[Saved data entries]
* * *
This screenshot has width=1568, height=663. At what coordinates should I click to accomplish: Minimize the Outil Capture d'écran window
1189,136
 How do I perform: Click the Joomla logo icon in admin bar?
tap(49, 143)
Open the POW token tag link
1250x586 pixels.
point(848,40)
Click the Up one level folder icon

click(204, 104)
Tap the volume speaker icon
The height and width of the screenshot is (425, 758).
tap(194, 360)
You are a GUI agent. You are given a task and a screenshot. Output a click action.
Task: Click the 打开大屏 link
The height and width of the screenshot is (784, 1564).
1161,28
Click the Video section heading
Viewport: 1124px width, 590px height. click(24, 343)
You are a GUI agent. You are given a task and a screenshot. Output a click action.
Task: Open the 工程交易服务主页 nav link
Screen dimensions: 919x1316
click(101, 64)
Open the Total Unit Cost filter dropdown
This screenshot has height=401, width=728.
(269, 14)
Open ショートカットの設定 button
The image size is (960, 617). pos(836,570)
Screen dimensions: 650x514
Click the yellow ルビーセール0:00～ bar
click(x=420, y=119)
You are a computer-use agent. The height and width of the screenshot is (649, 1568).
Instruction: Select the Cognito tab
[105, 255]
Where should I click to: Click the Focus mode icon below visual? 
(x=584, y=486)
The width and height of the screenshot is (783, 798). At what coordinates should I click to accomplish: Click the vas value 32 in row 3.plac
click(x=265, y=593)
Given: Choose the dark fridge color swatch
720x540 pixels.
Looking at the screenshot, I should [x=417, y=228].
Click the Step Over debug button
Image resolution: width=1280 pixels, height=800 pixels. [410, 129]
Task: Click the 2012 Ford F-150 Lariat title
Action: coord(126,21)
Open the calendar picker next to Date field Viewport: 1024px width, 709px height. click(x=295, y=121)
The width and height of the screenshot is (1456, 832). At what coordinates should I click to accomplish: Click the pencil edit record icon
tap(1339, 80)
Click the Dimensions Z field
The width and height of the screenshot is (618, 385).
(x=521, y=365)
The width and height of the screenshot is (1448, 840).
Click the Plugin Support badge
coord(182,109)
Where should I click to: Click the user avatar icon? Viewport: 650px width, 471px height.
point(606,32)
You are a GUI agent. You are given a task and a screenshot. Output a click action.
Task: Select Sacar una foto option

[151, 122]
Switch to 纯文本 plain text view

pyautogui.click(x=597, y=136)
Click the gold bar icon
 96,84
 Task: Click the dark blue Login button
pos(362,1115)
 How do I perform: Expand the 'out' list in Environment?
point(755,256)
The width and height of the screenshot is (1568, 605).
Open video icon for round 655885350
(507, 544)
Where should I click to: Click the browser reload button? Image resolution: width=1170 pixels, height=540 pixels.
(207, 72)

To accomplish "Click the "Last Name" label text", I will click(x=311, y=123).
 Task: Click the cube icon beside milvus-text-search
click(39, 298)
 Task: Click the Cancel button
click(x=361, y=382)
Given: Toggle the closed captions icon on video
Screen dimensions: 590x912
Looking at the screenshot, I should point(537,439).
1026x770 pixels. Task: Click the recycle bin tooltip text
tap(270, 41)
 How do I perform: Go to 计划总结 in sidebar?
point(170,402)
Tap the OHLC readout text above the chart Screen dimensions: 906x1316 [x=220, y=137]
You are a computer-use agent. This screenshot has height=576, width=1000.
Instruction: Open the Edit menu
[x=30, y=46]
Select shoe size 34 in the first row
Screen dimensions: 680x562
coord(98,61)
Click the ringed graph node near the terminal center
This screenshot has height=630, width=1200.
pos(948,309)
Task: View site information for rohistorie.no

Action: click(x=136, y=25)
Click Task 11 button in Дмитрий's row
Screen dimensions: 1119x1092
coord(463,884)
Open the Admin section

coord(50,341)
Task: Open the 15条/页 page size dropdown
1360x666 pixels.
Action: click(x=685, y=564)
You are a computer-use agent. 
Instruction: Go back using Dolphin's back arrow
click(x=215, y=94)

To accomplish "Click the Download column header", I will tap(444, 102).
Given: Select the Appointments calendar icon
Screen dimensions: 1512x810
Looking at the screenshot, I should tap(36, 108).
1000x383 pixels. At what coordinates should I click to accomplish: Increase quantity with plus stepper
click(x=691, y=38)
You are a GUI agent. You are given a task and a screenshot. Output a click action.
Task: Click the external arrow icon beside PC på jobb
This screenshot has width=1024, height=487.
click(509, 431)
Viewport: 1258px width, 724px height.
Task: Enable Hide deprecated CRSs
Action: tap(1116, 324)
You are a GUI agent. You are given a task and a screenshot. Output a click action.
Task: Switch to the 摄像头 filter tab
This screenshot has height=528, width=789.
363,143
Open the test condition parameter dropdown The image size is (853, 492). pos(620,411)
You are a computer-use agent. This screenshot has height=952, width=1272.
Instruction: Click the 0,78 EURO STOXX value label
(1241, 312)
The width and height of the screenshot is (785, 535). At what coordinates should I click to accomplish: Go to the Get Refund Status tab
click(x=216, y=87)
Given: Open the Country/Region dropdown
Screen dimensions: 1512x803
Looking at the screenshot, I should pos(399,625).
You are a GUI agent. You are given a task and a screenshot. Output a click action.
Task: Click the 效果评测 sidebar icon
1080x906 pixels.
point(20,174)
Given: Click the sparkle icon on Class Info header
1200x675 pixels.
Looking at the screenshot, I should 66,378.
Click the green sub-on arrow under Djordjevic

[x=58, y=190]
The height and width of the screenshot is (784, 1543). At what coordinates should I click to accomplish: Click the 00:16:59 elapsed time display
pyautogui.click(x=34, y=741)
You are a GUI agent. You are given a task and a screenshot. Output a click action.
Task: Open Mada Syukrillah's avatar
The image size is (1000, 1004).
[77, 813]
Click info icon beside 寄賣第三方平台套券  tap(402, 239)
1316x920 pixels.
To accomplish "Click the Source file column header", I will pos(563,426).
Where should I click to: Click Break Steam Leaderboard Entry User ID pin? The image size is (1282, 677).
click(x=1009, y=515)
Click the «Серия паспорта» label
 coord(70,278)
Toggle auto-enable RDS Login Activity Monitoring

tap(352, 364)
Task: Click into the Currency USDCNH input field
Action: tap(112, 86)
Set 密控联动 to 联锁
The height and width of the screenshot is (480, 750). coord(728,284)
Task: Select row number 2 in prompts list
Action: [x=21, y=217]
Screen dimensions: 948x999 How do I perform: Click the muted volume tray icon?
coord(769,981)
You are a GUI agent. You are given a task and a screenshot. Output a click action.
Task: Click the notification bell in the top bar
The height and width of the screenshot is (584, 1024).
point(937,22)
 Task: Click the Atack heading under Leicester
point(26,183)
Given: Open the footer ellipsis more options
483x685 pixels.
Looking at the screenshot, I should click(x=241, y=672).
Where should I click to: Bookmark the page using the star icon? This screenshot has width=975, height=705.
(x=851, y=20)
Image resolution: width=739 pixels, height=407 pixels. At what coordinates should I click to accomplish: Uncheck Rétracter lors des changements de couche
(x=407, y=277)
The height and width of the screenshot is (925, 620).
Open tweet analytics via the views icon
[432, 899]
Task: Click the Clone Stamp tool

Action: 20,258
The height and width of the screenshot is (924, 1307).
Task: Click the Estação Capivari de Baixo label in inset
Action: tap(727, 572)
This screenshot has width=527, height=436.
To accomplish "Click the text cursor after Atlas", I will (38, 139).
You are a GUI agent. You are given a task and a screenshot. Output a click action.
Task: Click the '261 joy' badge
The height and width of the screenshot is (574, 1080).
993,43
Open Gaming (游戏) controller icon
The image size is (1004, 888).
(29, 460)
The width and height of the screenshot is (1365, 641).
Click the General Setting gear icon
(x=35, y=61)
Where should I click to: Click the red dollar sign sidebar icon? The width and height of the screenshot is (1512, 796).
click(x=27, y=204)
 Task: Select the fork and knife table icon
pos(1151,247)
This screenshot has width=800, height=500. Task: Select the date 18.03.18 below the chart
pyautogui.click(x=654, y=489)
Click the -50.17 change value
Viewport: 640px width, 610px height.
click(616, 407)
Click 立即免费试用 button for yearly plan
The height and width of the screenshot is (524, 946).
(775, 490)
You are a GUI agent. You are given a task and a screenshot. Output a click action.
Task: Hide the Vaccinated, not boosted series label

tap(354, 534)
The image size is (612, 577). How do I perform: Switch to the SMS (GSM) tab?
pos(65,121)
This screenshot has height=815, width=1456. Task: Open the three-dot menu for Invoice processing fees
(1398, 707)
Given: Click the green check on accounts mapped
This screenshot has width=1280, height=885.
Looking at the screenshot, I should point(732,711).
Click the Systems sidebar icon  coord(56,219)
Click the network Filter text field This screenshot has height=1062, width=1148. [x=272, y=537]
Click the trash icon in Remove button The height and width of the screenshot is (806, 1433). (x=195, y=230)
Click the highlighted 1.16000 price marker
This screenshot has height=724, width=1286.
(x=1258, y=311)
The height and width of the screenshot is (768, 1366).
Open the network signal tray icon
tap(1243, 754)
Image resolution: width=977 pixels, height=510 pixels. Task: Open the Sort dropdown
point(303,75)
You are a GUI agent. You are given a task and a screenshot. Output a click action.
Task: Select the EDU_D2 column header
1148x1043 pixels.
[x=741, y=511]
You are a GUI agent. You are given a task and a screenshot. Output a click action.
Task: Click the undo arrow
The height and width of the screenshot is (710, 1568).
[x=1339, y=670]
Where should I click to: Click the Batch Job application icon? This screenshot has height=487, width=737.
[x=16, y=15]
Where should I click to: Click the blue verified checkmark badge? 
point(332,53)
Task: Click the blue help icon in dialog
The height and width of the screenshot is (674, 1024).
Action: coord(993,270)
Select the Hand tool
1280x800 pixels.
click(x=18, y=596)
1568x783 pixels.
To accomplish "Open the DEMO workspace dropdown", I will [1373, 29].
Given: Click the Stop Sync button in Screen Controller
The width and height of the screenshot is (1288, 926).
* * *
§ **Work to be completed**:
Respond with nothing but the number of lines in the data above that include the word "calendar".

§ **Response to this task**:
2